It was during the later stages of this frustrating relationship that Fauré began work on his First Piano Quartet. However, despite the dark C minor tonality, there is little sense of personal tragedy in this music. As with the other outstanding masterpiece of this ‘first period’, the A major Violin Sonata (Op 13), intensity of feeling is balanced by a concern for elegance and formal lucidity. As Fauré himself remarked to the composer Florent Schmitt: “To express that which is within you with sincerity, in the clearest and most perfect manner, would seem to me the ultimate goal of art.”

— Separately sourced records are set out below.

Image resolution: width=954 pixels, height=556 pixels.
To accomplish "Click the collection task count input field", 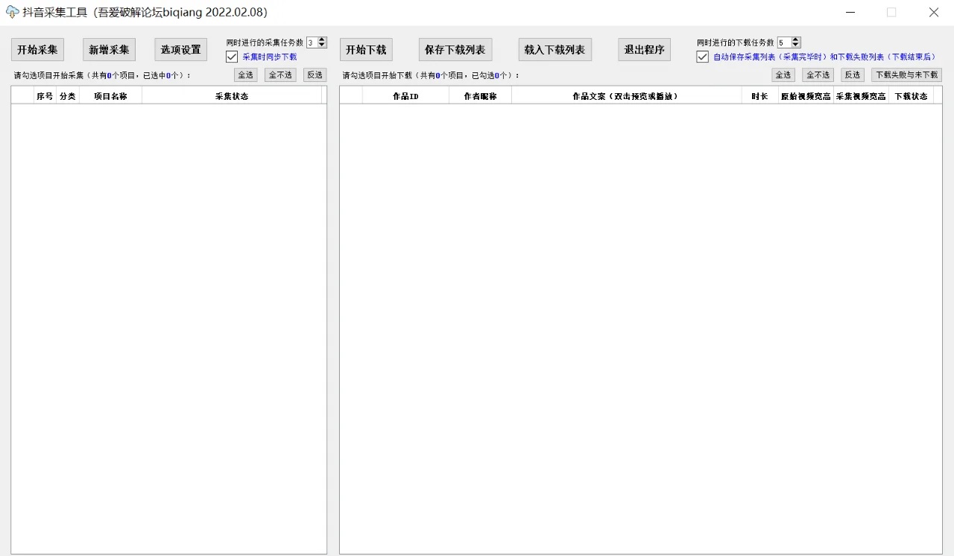I will point(312,42).
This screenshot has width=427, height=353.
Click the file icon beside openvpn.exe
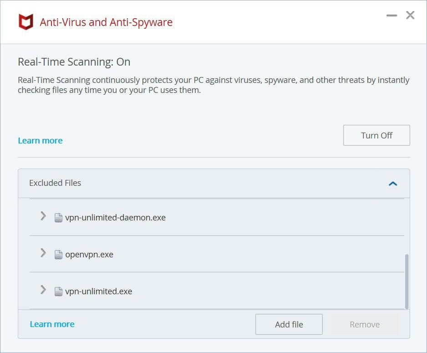coord(58,255)
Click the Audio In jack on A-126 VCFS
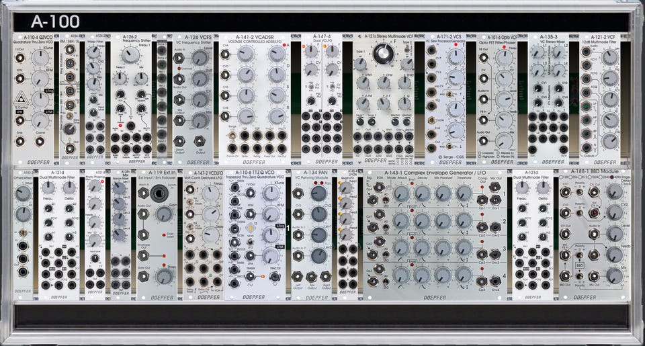The width and height of the screenshot is (645, 346). [x=179, y=58]
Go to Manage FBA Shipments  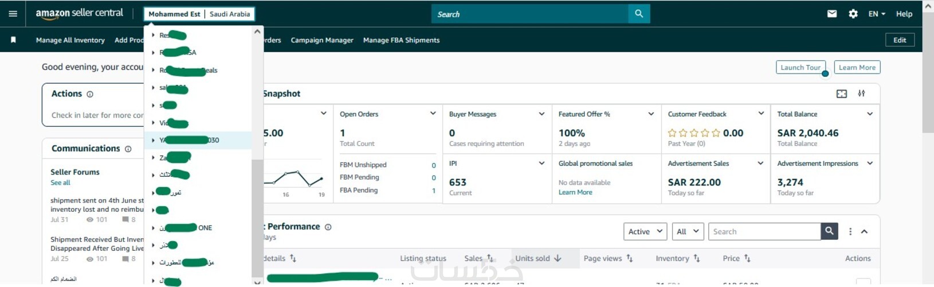401,40
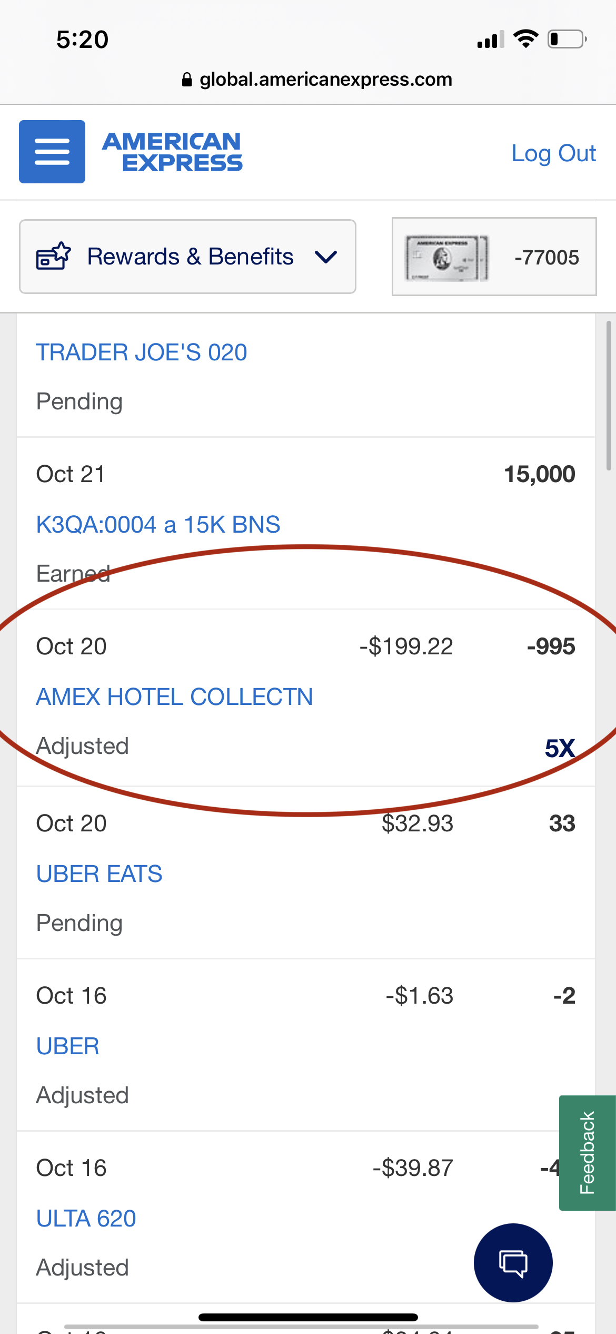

The first movement (Allegro molto moderato) is in a fairly conventional sonata form: even so, one should not expect a powerful, closely argued drama à la Beethoven. Fauré is a lyricist, not a dramatist: melodic evolution is continuous from first to last bar, and textural transitions are always skilfully dovetailed. Even the final appearance of the dotted opening theme in the major is accomplished without any sense of theatre.

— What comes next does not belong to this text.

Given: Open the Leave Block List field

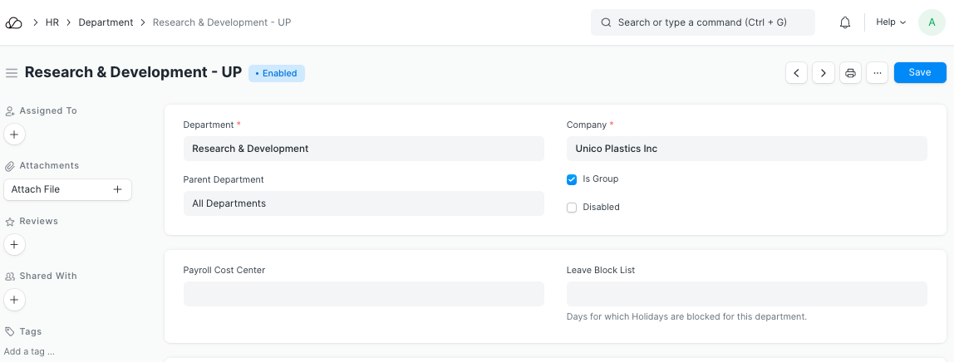Looking at the screenshot, I should coord(746,294).
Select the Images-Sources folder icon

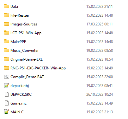pyautogui.click(x=7, y=24)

The Scherzo (Allegro vivo) is a gloriously lighthearted affair. Pizzicato string chords, pianissimo, prepare the way for a delicious air-borne piano theme which hovers teasingly between the tonic E flat and the first movement’s C minor. Frequent alternations between 6/8 and 2/4 add a touch of humour, but for the most part the music is light as thistledown. Muted strings attempt to introduce an element of sobriety in the central trio section, but their efforts are deflated by the piano’s rippling triplets and quasi-pizzicato bass line.
The Adagio, in C minor, is one of Fauré’s finest slow movements. Here one gains more than a hint of his feelings during that ultimately traumatic year of 1877. Nevertheless, the emotion is always nobly restrained, with not even the slightest hint of self-indulgence. The solemn opening theme would not be out of place in a liturgical work (parts of the Requiem were also written during 1877), but the conciliatory coda has a quality of intimacy which is appropriate only to chamber music.
Fauré was evidently dissatisfied with the original finale, for he rewrote it ‘from top to toe’ in 1883, three years after the Quartet’s first performance. For all its furious energy, melodic continuity is as important here as in any of the other movements. The second subject, first presented in E flat major, is a particularly memorable inspiration, and it comes as no surprise when Fauré uses this theme to crown his exultant C major coda.